> _Required work_
Of all the entries below, retype only the lines from the one with "verweigern (492, 2524)" through the one with "05. (1520, 174)", exactly as they appear.

Items from a dataset:

[Start of Attachment]

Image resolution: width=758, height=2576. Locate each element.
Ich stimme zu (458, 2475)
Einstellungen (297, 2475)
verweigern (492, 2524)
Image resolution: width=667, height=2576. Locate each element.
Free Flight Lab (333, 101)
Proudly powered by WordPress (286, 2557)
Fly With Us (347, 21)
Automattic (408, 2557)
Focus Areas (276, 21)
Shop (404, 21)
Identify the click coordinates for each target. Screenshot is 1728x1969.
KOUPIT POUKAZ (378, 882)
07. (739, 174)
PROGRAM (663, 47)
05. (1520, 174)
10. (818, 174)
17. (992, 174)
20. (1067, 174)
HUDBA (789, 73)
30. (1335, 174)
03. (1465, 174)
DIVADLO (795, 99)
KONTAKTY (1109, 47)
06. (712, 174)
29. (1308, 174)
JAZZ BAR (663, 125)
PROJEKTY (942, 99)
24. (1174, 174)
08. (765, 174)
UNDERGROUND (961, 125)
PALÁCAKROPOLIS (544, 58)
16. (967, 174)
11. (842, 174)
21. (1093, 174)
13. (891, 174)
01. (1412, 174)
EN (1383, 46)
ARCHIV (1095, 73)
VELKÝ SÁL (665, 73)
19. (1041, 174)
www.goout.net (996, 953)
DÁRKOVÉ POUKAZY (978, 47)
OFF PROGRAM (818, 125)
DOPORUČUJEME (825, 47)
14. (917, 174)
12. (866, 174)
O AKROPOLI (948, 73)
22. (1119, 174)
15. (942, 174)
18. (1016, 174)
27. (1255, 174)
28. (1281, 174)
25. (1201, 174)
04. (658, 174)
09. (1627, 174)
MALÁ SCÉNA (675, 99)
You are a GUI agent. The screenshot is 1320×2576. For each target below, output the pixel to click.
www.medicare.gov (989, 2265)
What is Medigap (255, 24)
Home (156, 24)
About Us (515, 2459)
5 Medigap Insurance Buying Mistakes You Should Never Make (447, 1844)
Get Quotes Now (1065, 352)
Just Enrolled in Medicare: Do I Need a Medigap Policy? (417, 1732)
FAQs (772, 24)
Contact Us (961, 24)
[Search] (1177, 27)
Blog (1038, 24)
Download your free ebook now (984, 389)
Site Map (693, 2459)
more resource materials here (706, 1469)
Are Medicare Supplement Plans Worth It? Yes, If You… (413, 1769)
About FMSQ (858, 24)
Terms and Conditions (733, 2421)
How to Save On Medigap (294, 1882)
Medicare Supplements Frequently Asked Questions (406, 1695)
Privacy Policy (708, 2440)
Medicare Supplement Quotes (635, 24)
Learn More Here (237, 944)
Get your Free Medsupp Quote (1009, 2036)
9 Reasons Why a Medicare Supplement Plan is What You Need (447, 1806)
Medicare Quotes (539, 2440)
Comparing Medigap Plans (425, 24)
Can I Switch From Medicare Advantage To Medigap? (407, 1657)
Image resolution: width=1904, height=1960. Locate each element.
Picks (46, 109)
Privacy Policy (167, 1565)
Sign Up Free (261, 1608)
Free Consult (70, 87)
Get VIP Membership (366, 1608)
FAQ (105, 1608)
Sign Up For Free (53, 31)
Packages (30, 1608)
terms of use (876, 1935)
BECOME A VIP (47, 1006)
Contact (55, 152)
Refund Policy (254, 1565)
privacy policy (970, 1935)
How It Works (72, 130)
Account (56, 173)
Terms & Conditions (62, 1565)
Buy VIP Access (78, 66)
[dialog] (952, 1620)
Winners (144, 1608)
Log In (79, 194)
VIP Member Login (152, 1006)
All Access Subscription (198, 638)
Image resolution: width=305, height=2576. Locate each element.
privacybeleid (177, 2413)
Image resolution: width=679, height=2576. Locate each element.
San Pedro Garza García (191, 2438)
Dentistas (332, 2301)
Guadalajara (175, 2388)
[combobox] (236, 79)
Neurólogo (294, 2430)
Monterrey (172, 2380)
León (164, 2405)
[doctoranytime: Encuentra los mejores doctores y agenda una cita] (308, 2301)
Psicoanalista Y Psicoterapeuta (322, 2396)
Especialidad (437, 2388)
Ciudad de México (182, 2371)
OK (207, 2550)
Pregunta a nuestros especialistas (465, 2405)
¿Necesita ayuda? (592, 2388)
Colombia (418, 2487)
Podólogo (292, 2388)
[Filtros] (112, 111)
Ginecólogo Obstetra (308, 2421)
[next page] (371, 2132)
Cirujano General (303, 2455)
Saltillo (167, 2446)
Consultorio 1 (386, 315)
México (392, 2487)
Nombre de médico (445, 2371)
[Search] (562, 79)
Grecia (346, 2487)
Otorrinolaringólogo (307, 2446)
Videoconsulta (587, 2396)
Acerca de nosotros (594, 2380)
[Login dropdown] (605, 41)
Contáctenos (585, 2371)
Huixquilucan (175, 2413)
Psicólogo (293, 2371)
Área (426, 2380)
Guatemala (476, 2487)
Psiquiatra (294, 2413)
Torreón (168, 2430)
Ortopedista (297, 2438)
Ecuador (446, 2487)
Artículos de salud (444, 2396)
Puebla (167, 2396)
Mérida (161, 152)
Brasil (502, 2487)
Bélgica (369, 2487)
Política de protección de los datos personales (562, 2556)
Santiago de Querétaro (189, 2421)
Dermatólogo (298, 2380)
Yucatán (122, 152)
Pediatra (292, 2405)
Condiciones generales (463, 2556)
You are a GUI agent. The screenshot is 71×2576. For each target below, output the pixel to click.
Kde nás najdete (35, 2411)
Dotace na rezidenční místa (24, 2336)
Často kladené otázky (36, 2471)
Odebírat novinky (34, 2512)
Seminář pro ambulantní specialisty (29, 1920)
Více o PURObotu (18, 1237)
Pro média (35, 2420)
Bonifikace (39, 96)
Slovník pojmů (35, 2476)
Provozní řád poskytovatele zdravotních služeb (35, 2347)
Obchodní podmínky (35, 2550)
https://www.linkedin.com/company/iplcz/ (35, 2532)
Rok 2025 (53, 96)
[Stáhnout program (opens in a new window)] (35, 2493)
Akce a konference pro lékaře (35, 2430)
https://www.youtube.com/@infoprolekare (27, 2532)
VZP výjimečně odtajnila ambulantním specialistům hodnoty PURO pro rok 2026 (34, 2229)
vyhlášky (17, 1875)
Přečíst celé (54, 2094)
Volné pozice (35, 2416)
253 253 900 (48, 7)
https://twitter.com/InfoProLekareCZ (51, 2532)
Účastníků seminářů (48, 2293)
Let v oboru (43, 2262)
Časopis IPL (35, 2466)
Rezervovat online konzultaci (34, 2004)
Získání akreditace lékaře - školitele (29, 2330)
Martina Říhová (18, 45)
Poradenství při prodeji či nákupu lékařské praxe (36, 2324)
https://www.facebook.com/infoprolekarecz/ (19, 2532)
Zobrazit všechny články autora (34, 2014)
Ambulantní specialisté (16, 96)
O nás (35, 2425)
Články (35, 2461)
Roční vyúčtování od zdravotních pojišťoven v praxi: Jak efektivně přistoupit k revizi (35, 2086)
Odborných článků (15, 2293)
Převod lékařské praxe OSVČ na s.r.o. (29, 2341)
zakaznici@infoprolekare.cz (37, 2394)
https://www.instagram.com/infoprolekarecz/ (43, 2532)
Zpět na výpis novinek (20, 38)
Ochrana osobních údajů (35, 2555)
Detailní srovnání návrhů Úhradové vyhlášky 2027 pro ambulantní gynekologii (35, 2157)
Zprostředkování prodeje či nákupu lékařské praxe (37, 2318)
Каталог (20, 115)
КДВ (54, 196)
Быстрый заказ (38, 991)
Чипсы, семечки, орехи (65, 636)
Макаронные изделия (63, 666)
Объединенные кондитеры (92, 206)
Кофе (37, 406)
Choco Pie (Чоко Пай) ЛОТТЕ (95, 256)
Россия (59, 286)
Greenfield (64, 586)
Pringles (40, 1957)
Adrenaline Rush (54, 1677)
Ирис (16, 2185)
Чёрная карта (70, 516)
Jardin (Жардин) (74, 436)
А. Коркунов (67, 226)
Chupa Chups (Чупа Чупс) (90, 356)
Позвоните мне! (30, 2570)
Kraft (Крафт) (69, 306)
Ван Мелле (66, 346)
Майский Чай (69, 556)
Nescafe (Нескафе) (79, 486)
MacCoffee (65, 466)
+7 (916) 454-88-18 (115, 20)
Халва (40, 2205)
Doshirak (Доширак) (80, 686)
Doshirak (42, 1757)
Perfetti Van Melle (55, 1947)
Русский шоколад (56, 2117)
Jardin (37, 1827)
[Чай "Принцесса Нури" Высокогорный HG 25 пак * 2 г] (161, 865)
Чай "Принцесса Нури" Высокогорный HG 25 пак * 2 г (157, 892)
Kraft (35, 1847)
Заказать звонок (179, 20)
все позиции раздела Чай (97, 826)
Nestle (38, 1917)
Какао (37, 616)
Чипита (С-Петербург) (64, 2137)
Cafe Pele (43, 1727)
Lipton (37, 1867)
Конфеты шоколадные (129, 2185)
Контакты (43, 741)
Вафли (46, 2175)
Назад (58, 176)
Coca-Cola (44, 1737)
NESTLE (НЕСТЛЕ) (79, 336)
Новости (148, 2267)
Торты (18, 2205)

[End of Attachment]

> _Task solution_
verweigern (492, 2524)
Image resolution: width=667, height=2576. Locate each element.
Free Flight Lab (333, 101)
Proudly powered by WordPress (286, 2557)
Fly With Us (347, 21)
Automattic (408, 2557)
Focus Areas (276, 21)
Shop (404, 21)
Identify the click coordinates for each target. Screenshot is 1728x1969.
KOUPIT POUKAZ (378, 882)
07. (739, 174)
PROGRAM (663, 47)
05. (1520, 174)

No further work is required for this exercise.